# Selected passage:
This April includes not only one, but two virtual Kim Stafford readings: one hosted by Annie Bloom’s Books on April 12, the other hosted by Broadway Books featuring poet John Morrison on April 19. If you miss the initial launch event for Stafford’s newest book of poems, Singer Come From Afar, make sure to catch the second reading, which promises to be a lively occasion in honor of National Poetry Month.

  1. Sign up for a Poem-A-Day email

The Poetry Foundation website features an online Poem of the Day every day of the year. To start each morning with a little slice of poetic inspiration, subscribe to receive a poem in your inbox by entering your name and email address.

  1. Register for the Oregon Book Award Poetry Finalist Reading

The Oregon Book Award Poetry Finalist Reading features work from the five Oregon-based poet finalists, from former Fulbright Fellows to three-time Pushcart Prize award winners, offering a wide variety of poetry styles.

  1. Support your local library

Celebrate National Poetry Month by borrowing a few poetry titles from your local library. For those living in Multnomah County, make sure to ask your local librarians for their poetry recommendations: They are always pleased to suggest their favorites.

  1. Attend Joy Harjo’s upcoming lecture

Harjo, the 23rd United States Poet Laureate and a Muscogee (Creek) Nation writer and performer, will present a lecture as part of the 2020/2021 Arts and Lecture Series hosted by Literary Arts. Her newest book of poems, American Sunrise, “is full of celebration, crisis, brokenness, and healing…” (Daisy Fried, New York Times)

# Dataset content:

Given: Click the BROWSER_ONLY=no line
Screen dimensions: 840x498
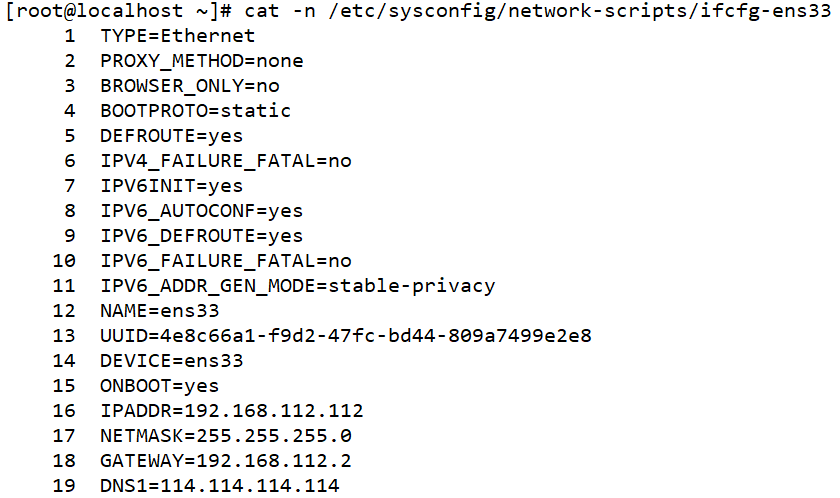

# Set of tasks:
• A. In the National Poetry Month text, which bookstore hosts the Kim Stafford reading that features poet John Morrison?
• B. Write what comes next in the National Poetry Month text, starting right after its last sentence.
None of the lines have anything to do with these tasks.

# Answers to this exercise:
• A. Broadway Books hosts it, on April 19.

• B.
  1. Participate in an open mic

This month’s Ghost Town Poetry Open Mic, hosted by Christopher Luna and Morgan Paige, features poet Eileen Davis Elliot. Along with work from Elliots’s newest book, Pobrecitos, the floor will be open to anyone interested in sharing their work with the virtual audience. To register in advance for the open mic portion of the night, send an email to christopherjluna@gmail.com.

  1. Write a poem of your own

Though writing does not necessarily come easily to all, it is an endeavor open to be explored by everyone. This month, consider writing a poem or two of your own in honor of National Poetry Month. Whether you consider yourself a writer or not, the act of writing can be both exciting and introspective, leaving one with a greater appreciation for their surroundings.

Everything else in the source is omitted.